Colantuono Rossella, Pavanello Chiara, Pietrobattista Andrea, Turri Marta, Francalanci Paola, Spada Marco, Vajro Pietro, Calabresi Laura, Mandato Claudia
Department of Medicine, Surgery and Dentistry "Scuola Medica Salernitana", University of Salerno, Baronissi, Italy.
Dipartimento di Scienze Farmacologiche e Biomolecolari, Centro E. Grossi Paoletti, Università degli Studi di Milano, Milan, Italy.
Front Pediatr. 2022 Aug 4;10:969081. doi: 10.3389/fped.2022.969081. eCollection 2022.
Lipoprotein X (LpX) - mediated extremely severe hyperlipidemia is a possible feature detectable in children with syndromic paucity of intralobular bile ducts (Alagille syndrome) but rarely in other types of intra- and/or extrahepatic infantile cholestasis.
Here we report on a previously well 18-month child admitted for cholestatic jaundice and moderate hepatomegaly. Laboratory tests at entry showed conjugated hyperbilirubinemia, elevated values of serum aminotransferases, gamma-glutamyl transpeptidase (GGT) and bile acids (100 folds upper normal values). Extremely severe and ever-increasing hypercholesterolemia (total cholesterol up to 1,730 mg/dl) prompted an extensive search for causes of high GGT and/or hyperlipidemic cholestasis, including an extensive genetic liver panel (negative) and a liver biopsy showing a picture of obstructive cholangitis, biliary fibrosis, and bile duct proliferation with normal MDR3 protein expression. Results of a lipid study showed elevated values of unesterified cholesterol, phospholipids, and borderline/low apolipoprotein B, and low high-density lipoprotein-cholesterol. Chromatographic analysis of plasma lipoproteins fractions isolated by analytical ultracentrifugation revealed the presence of the anomalous lipoprotein (LpX). Magnetic resonance cholangiopancreatography and percutaneous transhepatic cholangiography showed stenosis of the confluence of the bile ducts with dilation of the intrahepatic biliary tract and failure to visualize the extrahepatic biliary tract. Surgery revealed focal fibroinflammatory stenosis of the left and right bile ducts confluence, treated with resection and bilioenteric anastomosis, followed by the rapid disappearance of LpX, paralleling the normalization of serum lipids, bilirubin, and bile acids, with a progressive reduction of hepatobiliary enzymes.

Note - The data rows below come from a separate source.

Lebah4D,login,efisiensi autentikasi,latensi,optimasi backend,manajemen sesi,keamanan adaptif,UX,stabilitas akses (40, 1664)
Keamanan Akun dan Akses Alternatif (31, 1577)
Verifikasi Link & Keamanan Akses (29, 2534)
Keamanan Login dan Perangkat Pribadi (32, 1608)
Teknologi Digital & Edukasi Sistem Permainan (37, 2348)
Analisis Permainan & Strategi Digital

We have described a unique case of focal non-neoplastic extrahepatic biliary stenosis of uncertain etiology, presenting with unusual extremely high levels of LpX-mediated hypercholesterolemia, a condition which is frequently mistaken for LDL on routine clinical tests.

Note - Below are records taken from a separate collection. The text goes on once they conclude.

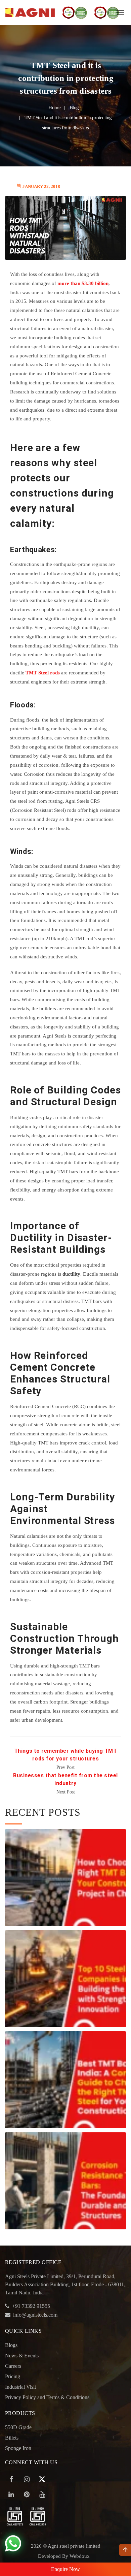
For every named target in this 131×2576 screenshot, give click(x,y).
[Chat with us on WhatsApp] (13, 2544)
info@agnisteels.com (35, 2315)
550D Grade (18, 2427)
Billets (11, 2438)
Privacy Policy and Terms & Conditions (47, 2397)
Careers (13, 2366)
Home (54, 107)
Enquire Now (65, 2569)
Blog (74, 107)
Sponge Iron (18, 2448)
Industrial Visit (20, 2387)
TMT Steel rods (43, 672)
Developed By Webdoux (64, 2556)
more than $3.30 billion (82, 283)
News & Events (22, 2355)
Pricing (12, 2376)
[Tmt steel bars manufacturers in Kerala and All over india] (30, 12)
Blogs (11, 2345)
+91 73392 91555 (31, 2306)
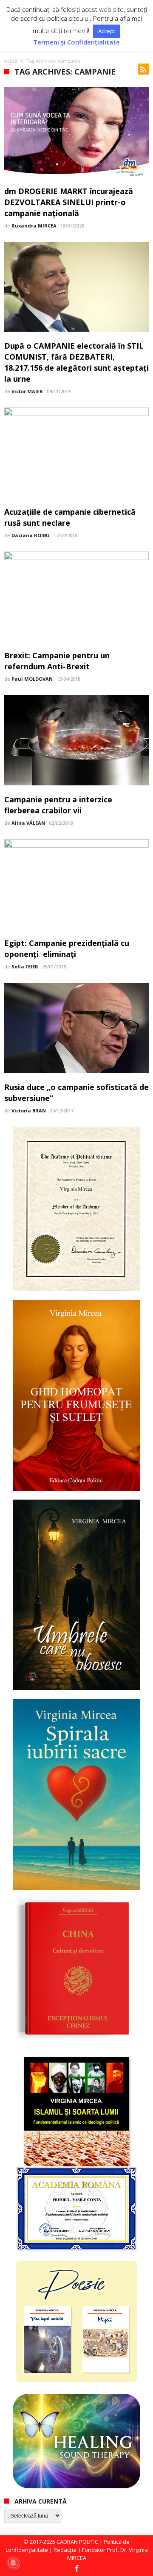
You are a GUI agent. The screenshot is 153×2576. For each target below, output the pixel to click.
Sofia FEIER (24, 966)
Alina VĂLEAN (28, 823)
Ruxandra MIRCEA (34, 225)
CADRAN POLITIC (77, 2541)
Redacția (65, 2550)
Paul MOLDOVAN (32, 679)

脂蛋白X(LpX)介导的极重度高脂血症是小叶内胆管综合征(阿拉吉尔综合征)患儿可能出现的一种特征,但在其他类型的肝内和/或肝外婴儿胆汁淤积中很少见。
我们在此报告一名18个月大的此前健康儿童,因胆汁淤积性黄疸和中度肝肿大入院。入院时的实验室检查显示结合胆红素血症、血清转氨酶、γ-谷氨酰转肽酶(GGT)和胆汁酸值升高(高于正常值100倍)。极重度且不断升高的高胆固醇血症(总胆固醇高达1730mg/dl)促使对高GGT和/或高脂血症性胆汁淤积的病因进行广泛排查,包括广泛的基因肝脏检测(结果为阴性)以及肝脏活检,显示为阻塞性胆管炎、胆管纤维化和胆管增生,多药耐药蛋白3(MDR3)蛋白表达正常。血脂研究结果显示游离胆固醇、磷脂值升高,载脂蛋白B处于临界/低值,高密度脂蛋白胆固醇降低。通过分析超速离心分离的血浆脂蛋白组分的色谱分析显示存在异常脂蛋白(LpX)。磁共振胰胆管造影和经皮经肝胆管造影显示胆管汇合处狭窄,肝内胆管扩张,肝外胆管未显影。手术显示左右胆管汇合处存在局灶性纤维炎性狭窄,经切除和胆肠吻合术治疗,随后LpX迅速消失,同时血脂、胆红素和胆汁酸恢复正常,肝胆酶逐渐降低。
我们描述了一例病因不明的局灶性非肿瘤性肝外胆管狭窄的独特病例,其表现为异常高水平的LpX介导的高胆固醇血症,这种情况在常规临床检查中常被误诊为低密度脂蛋白。